Saying Goodbye to Planned Downtime — Even for Legacy Apps
Thanks to technological changes, however, planned downtime has ceased to be a necessary evil in many cases today.
Modern applications — meaning those designed to operate on clusters of servers using a microservices architecture — can typically be updated or redeployed without requiring any downtime. This is possible because these applications run multiple instances of the same services. Thus, when you need to make changes to a service in order to, say, apply a patch or deploy a new feature, you simply modify one instance while leaving the others operational, then switch over to the updated instance in real time once updates are complete. This is part of the reason why distributed, cloud-native application architectures and orchestration platforms, like Kubernetes, have become so popular.
But it's not just cloud-native applications that can make planned downtime a thing of the past. Even in cases where you can't overhaul your applications to run as microservices on platforms like Kubernetes, you can still avoid planned downtime by applying the same update strategy to legacy apps that is possible for cloud-native apps.
In the world of SAP, this means deploying automation and orchestration tools that can not only manage state and configuration of cloud infrastructure but also capture the very specific SAP application configurations. SAP creates a conundrum for typical SRE teams as the critical configuration information reside buried inside the SAP databases, which creates complexity when seeking the benefits of immutable operations. The coupling of cloud automation and SAP configuration management enables the ability to build parallel landscapes, apply patches/upgrades and then fail forward to them with minimal disruption.

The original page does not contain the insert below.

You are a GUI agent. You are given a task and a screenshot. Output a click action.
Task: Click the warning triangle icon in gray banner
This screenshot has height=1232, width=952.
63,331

Your legacy application platforms themselves don't necessarily include all of the tooling necessary to perform this feat, but if you pair them with a solid understanding of critical SAP configuration information — as we've done at Lemongrass to achieve near zero downtime patching for SAP apps — you can perform maintenance work whenever you need, without taking systems down.

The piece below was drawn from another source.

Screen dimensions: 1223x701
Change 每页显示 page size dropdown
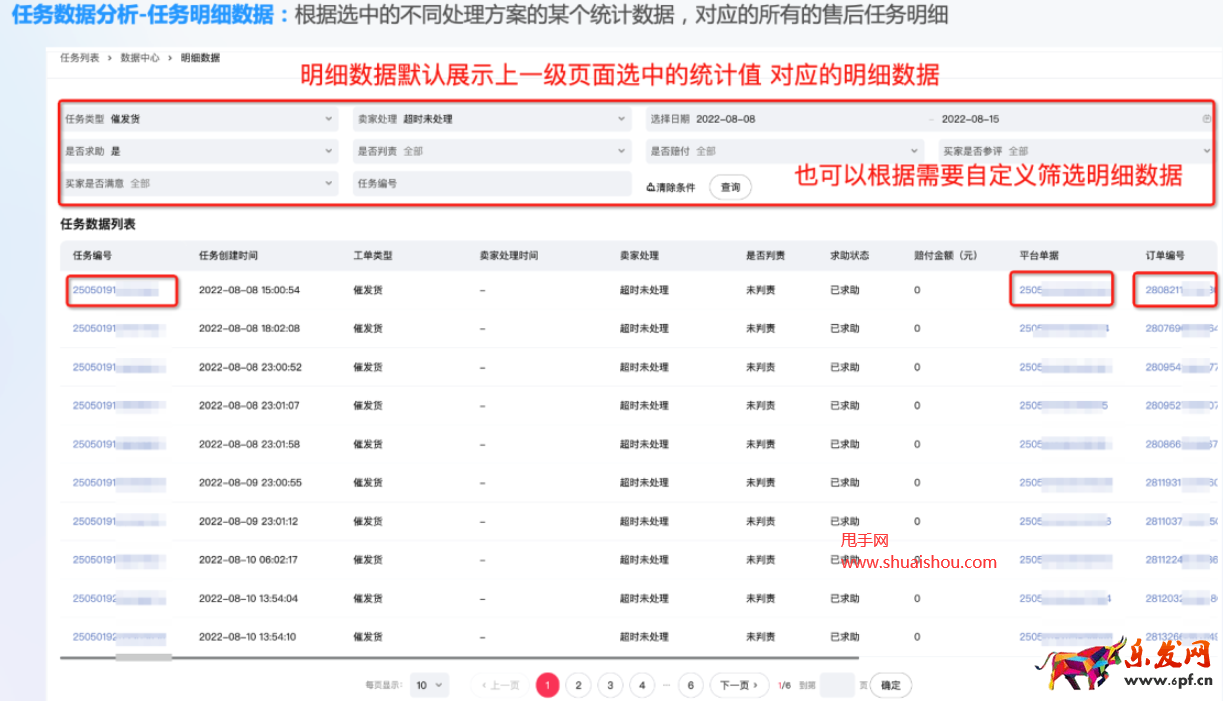[429, 685]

The result is the ability to push out changes more rapidly without disrupting the business — and to move beyond the mindset where the business has to accept downtime as a cost for adding new features or services to its software.
Of course, we have not covered the other benefits of this type of approach related to agility and cost savings (that is for another paper!) or the fact that an exercise that would normally take weeks in the making and involve multiple client teams can now be done by a single administer with better quality in minutes not days!

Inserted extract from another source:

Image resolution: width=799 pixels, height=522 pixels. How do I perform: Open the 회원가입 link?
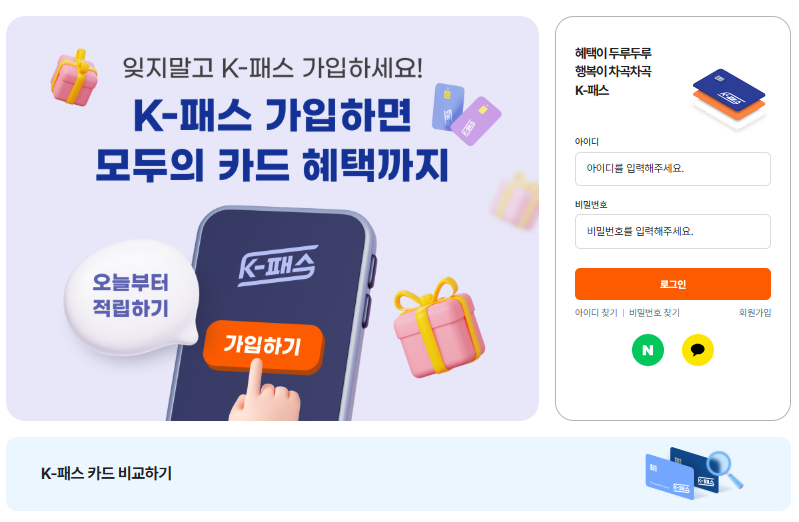point(755,312)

I won't tell you that it's possible to guarantee zero unplanned outages, because it's not. But I will tell you we are approaching a world where planned downtime can be virtually eliminated. Whether you run cloud-native applications, legacy apps, or a combination thereof, you can take advantage of modern automation and orchestration technology to perform routine maintenance without having to take applications offline.
You can, in other words, say goodbye to planned downtime and stop accepting outages as a necessary cost of innovation.
Tim Wintrip is the Chief Sales and Customer Officer at Lemongrass.